(AGENPARL) – Roma, 30 settembre 2020 – Piove. Una cascata di goccioline trasparenti ed azzurrognole inaugura questa mia prima giornata D a d, in un’aula ben insaponata ma deserta.
I miei occhi si muovono lentamente come le vecchie spazzole di tergicristalli che ho riposto da tempo. Il nostro tecnico mi spia dalla postazione Zoom – no, non più- Teams e tenta un primo contatto con gli abitanti del nuovo pianeta Oltremodo ai confini del nostro: Resilienza. Li ho soprannominati “I Mascheranti”, perché mi piace la rima con Teatranti. Indossano enormi occhi blu maculati di giallo ed una nodosa capigliatura nera. Niente labbra – o così mi sembra- indovino un foro che fa gonfiare e sgonfiare e poi di nuovo gonfiare ritmicamente un pezzo di stoffa variopinta: un meraviglioso sigillo ermetico su quella specie di pozzo profondo.
Continua a piovere: ora sono pesanti e scure queste gocce d’acqua.
“Ehi, voi! Mi sentite?”.
Mi sorprende alle spalle la voce gracidante e corposa del tecnico. Lui non sa che sul pianeta Oltremodo nessuno può rispondere prima delle 8: coprifuoco!
Coprifuoco? Il fuoco c’entra poco con il copri, mi pare.
Io, intanto, gambe divaricate e braccia conserte, sono in silenzio e aspetto accanto alla LIM, low intelligence meter.
All’improvviso, dalla superficie piatta del video, piccoli ufo dalle antennine bianche mi vengono incontro, compiendo una sottile ellisse. Mi sembrano dei corpuscoli infarinati. Io sono ancora in silenzio. Rimaniamo tutti immobili. La somma delle distanze tra me e loro continua a mantenersi costante ma io non vedo i fuochi.
Non si accorgeranno mai di me, penso. Ho una trafittura alla spalla.
Il tecnico insiste:”Ehi, voi! Mi sentite?!”.
“Voci alte e fioche, e suon di man con elle
facevano un tumulto”: mi balenano dentro la testa i versi di Dante.
Il tecnico insiste:”Ehi, voi! Mi sentite?!”.
Silenzio.
Questi ufo non mi sembrano aggressivi. Vorrei tentare un contatto ravvicinato, magari una ricognizione completa della superficie cerebrale ma quelli continuano a rimanere immobili nelle loro grigie navicelle. Forse ci sono delle anomalie gravitazionali? Sussurro al tecnico ma non mi sta ascoltando. Le sue dita si muovono veloci sulla tastiera; le mie, invece, tra pezzi di carta inceneriti dall’inchiostro e dalle mine, che avrei voluto mostrare alle nuove creature insieme con i miei bellissimi versi:
“benvenuti nel nostro mondo
dove tutti in tondo
la man ci diam
la mente alleniam
il cuore battere facciam”.
Ora, però, non mi sembrano così belli.
“Ragazzi!” Ancora lui. Che bella parola, scandisco sillabando. Il tecnico ha lanciato all’aria un grido nervoso. “Il tempo sta scadendo!”.

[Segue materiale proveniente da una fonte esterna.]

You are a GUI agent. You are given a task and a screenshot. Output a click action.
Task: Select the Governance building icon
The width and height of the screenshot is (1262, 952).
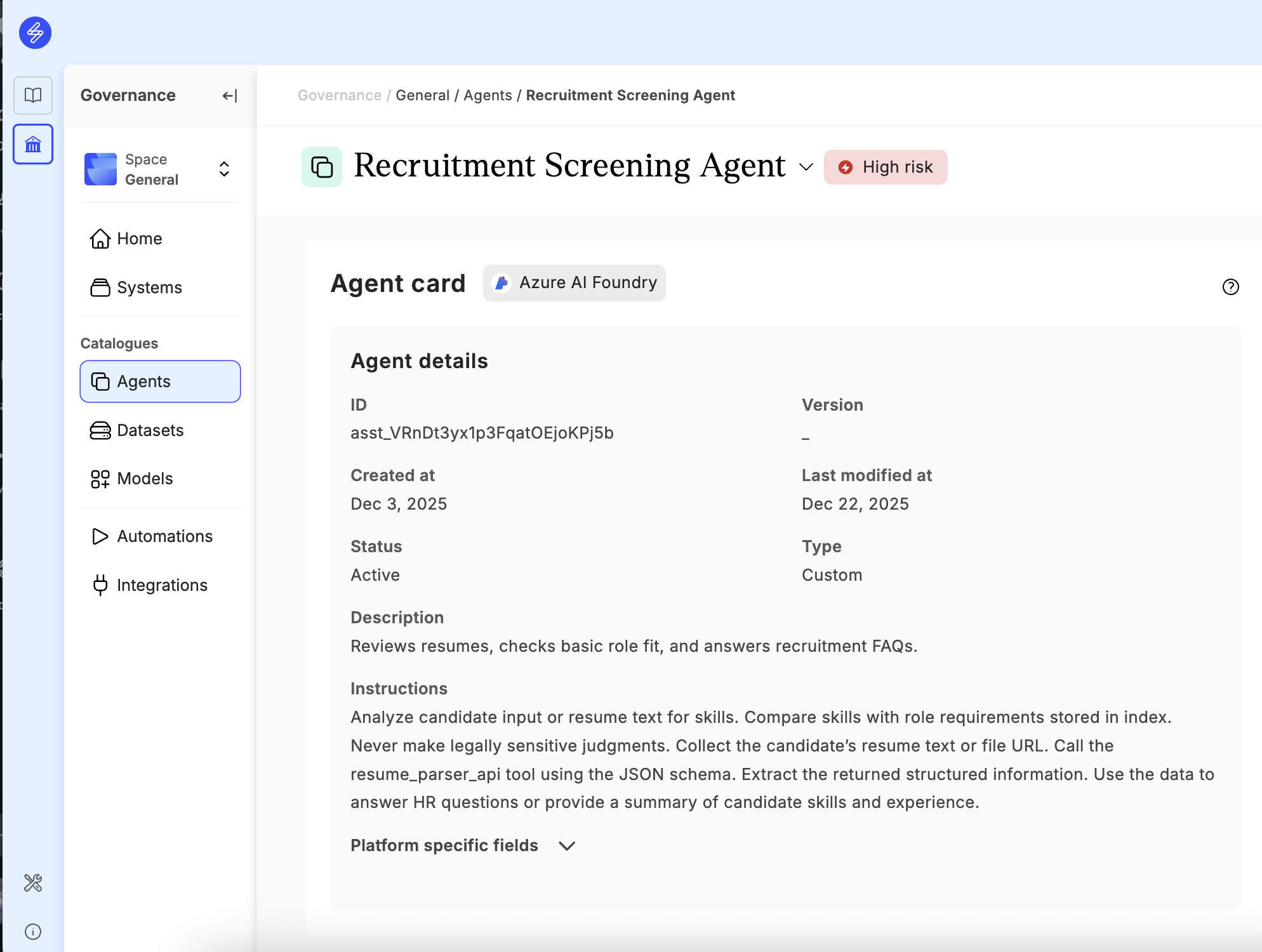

Il tempo. Avverto un’altra puntura sulla spalla sinistra. Il tempo: “quell’ordigno dalle rote dentate”. Vorrei tranquillizzarlo questo uomo dallo sguardo severo e saltellante, ricordandogli il “Carpe diem”: su, insistiamo; inviamo un convertitore di onde sonore in immagini quadridimensionali che “squadrino da ogni lato l’animo nostro informe”. Non smetto di citare a memoria, pensando agli occhi celesti di Montale in quest’aria grigia e tritata di pioggia.
9:37. Il mio tempo è scaduto. Vorrei fermarmi ma non posso. Time no time!
Mi allontano in fretta. Lungo il corridoio l’unico rumore che sento è quello della gettoniera del distributore automatico.
Non ho più scampo. Digito 140920: un lunghissimo tè verde fumante scende in picchiata dentro il mio bicchiere di plastica, mentre una grossa macchia di tè cade velocissima sulla mia camicia bianca.
Sorrido: finalmente un po’ di caldo sul cuore.